Batch oplog requests - Githubissues

Clever / ARCHIVED-oplog-replay

Replay mongodb oplogs at variable speed

Apache License 2.0

3 stars 1 forks source link

Batch oplog requests #7

Closed kvigen closed 10 years ago

kvigen commented 10 years ago

Before this change when replaying the oplog we maxed out at ~150 requests per second. We think the bottleneck was the round trip time between the database and the oplog-replay script. To address that issue we're supporting batching oplog requests.

Conceptually we still have one goroutine responsible for putting the ops in the "channel" to be processed, but now the goroutine that actual calls mongo to apply to operation applies everything currently in the queue at once.

It should be noted that oplog requests will only be batched if the replay is bottlenecked on round trip time to the db. Otherwise the requests will be sent as soon as they should.

kvigen commented 10 years ago

@jefff assigned to you

azylman commented 10 years ago

Is there some benefit to batching this way vs accumulating a set # of operations? This seems more complex.

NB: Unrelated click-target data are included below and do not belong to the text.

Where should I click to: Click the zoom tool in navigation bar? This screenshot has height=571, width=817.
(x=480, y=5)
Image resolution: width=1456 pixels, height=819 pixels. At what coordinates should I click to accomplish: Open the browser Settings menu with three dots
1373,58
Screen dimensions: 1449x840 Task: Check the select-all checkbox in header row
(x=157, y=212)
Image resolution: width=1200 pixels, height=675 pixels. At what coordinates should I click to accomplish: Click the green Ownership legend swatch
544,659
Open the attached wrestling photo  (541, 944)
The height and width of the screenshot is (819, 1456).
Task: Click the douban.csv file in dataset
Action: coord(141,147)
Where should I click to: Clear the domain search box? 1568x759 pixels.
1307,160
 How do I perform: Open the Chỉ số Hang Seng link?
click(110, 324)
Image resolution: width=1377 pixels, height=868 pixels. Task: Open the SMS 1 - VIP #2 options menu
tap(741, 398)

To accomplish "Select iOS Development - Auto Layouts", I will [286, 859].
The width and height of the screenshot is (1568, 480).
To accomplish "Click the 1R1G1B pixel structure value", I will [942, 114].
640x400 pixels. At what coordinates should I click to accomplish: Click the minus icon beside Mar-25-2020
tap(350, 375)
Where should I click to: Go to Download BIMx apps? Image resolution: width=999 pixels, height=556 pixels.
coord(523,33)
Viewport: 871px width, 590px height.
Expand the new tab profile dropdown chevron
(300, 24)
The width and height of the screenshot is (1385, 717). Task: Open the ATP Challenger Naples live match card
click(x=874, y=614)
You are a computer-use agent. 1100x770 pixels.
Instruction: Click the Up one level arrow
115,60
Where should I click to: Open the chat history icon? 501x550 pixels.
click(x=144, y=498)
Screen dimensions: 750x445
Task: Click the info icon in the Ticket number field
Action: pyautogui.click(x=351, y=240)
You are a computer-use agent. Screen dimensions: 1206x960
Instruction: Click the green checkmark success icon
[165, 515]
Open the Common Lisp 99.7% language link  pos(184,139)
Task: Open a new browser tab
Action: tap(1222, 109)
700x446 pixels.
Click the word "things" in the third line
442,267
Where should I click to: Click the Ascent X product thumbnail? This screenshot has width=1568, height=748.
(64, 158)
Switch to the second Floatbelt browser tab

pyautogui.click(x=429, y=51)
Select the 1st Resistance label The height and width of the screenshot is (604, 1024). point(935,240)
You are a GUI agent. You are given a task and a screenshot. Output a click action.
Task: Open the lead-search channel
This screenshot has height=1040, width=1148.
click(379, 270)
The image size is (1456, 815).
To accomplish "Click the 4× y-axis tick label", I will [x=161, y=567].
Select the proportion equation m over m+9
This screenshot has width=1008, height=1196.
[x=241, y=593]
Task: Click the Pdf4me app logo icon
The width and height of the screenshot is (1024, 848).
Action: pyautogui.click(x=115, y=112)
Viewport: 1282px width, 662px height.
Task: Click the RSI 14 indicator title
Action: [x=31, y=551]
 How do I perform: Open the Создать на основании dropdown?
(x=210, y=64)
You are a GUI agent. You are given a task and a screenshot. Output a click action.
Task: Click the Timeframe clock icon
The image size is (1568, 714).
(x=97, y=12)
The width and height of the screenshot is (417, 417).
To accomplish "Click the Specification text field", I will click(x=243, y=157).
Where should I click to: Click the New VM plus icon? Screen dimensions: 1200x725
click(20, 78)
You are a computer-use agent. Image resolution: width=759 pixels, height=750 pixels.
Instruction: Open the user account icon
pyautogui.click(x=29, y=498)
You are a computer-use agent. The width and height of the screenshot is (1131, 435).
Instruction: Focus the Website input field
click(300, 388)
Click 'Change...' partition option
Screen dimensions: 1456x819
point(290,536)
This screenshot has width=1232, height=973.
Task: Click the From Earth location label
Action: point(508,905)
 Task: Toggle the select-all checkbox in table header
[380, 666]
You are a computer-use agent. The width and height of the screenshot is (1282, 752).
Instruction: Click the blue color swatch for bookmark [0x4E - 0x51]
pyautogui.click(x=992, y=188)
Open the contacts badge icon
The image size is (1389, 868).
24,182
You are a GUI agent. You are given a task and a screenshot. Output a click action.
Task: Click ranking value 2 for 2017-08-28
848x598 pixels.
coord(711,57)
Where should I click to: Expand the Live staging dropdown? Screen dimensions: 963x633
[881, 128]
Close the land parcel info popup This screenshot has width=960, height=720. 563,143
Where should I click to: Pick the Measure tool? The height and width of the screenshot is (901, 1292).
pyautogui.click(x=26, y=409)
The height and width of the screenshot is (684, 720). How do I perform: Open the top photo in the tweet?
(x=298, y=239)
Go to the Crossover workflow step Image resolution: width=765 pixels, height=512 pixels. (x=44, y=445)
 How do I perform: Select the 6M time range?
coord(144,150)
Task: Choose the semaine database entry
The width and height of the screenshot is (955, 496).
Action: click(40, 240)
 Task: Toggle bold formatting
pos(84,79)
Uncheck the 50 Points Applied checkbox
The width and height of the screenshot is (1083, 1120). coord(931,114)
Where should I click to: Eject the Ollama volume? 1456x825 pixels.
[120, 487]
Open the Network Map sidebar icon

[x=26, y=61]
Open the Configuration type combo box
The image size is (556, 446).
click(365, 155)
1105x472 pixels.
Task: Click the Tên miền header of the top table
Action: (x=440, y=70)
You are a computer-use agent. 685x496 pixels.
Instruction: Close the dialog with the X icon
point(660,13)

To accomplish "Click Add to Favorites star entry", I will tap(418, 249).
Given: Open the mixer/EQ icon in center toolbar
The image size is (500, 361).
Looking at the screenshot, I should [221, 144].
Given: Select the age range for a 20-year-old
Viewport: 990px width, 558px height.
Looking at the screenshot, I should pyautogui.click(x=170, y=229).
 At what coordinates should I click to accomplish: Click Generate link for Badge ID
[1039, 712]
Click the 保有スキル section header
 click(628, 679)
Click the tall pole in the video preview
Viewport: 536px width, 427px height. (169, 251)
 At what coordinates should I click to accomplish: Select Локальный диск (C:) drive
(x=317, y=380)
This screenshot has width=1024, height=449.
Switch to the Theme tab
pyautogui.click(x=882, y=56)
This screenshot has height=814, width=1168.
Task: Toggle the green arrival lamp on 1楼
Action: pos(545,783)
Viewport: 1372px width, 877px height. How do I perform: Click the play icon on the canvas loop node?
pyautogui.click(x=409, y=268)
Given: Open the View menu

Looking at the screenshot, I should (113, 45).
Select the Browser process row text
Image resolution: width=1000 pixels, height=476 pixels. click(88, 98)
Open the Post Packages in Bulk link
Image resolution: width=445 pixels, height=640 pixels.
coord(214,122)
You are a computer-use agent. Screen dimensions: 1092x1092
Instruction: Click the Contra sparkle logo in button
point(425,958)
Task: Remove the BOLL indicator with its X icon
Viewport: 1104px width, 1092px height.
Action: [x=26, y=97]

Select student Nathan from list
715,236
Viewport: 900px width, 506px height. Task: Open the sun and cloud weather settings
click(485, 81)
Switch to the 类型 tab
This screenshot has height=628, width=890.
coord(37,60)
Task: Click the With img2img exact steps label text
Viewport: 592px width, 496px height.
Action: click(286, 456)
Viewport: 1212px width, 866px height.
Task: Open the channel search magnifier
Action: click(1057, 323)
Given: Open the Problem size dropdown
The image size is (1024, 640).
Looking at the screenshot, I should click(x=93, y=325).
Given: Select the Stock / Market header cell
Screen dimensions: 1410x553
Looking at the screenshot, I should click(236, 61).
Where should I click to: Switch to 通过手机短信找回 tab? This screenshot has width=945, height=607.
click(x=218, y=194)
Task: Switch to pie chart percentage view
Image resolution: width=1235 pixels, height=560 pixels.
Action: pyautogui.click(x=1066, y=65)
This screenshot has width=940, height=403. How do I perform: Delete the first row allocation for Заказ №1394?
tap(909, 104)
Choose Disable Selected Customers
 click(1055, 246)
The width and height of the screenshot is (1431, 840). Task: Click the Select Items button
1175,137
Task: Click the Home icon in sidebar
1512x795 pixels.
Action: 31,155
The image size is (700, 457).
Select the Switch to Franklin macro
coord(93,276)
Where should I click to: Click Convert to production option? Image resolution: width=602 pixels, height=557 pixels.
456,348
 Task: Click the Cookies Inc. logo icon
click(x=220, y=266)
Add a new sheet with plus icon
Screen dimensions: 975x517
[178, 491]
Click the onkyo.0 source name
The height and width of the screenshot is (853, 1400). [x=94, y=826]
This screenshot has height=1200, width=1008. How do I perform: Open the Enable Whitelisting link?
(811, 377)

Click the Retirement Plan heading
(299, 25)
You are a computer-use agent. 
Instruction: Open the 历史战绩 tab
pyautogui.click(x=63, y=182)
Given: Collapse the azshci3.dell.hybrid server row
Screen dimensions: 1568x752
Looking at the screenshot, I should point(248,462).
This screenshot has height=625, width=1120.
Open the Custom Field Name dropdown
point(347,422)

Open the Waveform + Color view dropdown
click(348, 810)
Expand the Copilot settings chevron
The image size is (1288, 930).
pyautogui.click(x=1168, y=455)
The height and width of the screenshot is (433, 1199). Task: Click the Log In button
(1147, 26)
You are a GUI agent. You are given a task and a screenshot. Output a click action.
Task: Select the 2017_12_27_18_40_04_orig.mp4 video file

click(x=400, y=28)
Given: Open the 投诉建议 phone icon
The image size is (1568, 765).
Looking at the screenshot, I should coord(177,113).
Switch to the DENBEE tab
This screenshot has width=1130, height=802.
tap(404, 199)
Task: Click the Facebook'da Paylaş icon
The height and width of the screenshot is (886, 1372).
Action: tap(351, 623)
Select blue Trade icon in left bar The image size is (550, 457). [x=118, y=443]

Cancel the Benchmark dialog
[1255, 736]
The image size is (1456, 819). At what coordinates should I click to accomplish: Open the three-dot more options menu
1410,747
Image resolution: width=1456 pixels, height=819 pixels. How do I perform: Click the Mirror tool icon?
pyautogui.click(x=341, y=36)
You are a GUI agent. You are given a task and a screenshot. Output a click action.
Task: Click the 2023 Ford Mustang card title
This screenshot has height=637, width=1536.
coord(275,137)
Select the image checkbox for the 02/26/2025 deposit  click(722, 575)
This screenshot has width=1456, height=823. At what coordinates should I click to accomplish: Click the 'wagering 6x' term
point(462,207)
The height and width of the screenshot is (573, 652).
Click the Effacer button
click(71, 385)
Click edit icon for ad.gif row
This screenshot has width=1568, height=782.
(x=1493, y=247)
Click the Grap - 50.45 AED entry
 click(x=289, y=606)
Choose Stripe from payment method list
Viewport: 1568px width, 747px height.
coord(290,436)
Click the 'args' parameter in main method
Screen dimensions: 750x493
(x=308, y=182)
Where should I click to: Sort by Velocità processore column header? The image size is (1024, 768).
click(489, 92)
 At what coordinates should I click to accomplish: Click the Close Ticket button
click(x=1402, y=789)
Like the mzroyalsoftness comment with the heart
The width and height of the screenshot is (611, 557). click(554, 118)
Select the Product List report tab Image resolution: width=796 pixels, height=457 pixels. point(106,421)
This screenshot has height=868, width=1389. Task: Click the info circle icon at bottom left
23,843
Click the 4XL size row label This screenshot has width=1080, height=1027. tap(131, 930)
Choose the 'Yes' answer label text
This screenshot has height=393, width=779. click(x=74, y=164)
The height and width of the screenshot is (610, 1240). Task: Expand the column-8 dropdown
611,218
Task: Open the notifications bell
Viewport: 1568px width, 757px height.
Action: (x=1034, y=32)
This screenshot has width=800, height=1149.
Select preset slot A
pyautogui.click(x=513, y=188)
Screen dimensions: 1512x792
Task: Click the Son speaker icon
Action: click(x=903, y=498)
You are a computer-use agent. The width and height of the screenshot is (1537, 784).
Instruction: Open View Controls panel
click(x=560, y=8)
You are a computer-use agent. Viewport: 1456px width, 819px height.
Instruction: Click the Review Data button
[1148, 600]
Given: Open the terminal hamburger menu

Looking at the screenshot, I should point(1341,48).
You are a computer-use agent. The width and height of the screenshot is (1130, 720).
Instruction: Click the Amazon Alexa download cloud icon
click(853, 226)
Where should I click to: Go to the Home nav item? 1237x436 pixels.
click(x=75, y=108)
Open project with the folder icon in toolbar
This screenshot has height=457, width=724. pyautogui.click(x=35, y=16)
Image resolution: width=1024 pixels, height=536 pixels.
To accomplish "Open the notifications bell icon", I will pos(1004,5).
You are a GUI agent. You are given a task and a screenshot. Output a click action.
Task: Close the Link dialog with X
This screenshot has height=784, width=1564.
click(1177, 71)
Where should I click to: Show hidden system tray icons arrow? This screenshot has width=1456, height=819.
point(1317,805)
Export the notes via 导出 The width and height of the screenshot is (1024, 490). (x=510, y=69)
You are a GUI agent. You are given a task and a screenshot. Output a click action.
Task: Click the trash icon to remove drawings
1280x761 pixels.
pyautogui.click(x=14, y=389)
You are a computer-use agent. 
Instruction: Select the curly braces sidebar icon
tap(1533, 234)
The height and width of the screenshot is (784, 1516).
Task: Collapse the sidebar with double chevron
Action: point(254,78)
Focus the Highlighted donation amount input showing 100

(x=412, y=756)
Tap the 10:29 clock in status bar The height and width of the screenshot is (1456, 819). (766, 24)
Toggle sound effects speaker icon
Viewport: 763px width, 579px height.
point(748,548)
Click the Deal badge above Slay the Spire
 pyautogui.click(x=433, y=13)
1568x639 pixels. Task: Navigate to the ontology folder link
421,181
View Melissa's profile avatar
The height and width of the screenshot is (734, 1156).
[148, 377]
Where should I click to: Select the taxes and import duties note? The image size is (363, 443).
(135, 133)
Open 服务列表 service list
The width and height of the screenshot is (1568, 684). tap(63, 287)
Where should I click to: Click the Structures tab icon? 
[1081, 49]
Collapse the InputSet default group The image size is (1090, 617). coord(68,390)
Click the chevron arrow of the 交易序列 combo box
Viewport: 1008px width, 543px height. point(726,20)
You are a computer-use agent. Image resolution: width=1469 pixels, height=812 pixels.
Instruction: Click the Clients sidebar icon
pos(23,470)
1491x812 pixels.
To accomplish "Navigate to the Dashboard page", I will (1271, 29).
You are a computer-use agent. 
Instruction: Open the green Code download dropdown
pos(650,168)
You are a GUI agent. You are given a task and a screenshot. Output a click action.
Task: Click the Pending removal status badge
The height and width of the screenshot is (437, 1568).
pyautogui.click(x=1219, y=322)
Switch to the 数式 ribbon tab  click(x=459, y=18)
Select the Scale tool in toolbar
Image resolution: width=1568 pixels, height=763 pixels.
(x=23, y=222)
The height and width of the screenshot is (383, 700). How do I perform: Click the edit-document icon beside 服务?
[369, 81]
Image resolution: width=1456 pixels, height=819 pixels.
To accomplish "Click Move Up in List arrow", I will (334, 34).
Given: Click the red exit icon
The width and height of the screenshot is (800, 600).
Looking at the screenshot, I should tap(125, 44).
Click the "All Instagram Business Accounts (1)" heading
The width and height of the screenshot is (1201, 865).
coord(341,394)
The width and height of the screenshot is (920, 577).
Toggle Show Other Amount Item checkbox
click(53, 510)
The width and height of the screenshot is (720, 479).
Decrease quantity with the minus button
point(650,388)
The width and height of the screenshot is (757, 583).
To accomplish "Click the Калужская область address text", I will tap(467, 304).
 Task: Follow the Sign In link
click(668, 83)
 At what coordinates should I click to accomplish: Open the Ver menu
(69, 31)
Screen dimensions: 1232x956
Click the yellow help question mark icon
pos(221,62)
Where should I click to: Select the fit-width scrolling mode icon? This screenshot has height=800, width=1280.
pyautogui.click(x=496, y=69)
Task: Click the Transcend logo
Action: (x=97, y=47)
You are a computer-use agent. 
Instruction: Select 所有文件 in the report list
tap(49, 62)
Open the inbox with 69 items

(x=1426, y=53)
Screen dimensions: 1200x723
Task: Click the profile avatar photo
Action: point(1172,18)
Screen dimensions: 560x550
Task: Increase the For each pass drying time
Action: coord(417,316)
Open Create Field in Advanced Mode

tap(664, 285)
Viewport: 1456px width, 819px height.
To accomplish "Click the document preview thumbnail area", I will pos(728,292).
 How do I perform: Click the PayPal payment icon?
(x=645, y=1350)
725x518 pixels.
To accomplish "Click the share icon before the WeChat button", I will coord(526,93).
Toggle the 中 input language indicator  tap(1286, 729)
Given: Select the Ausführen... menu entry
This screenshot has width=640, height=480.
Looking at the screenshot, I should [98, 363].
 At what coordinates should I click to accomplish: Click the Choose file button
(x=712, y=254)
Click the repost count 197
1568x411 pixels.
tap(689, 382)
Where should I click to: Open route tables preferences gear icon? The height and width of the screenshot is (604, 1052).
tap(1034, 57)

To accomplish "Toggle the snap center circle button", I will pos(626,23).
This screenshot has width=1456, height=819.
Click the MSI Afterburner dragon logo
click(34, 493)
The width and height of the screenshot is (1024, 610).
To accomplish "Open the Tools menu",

kvigen commented 10 years ago

I did it because I thought it would simulate our test workloads a bit better. An admittedly contrived example is that you the oplog replay has 20 requests / second and the batch size is 20. Accumulating all of them at once means that you replay all 20 operations once a second rather than 1 operation every 50ms. In other words, you only batch when you're bottlenecked on the round trip time.

Not sure if that's an important goal.

azylman commented 10 years ago

That makes a lot of sense. Can we clarify that it works that way in the comments? Specifically, this was the part I didn't realize: "you only batch when you're bottlenecked on the round trip time."

azylman commented 10 years ago

(now I'll step out and leave this to @jefff to review)

kvigen commented 10 years ago

Yes, good call. I'll add some more detail to the comments.

jefff commented 10 years ago

lgtm.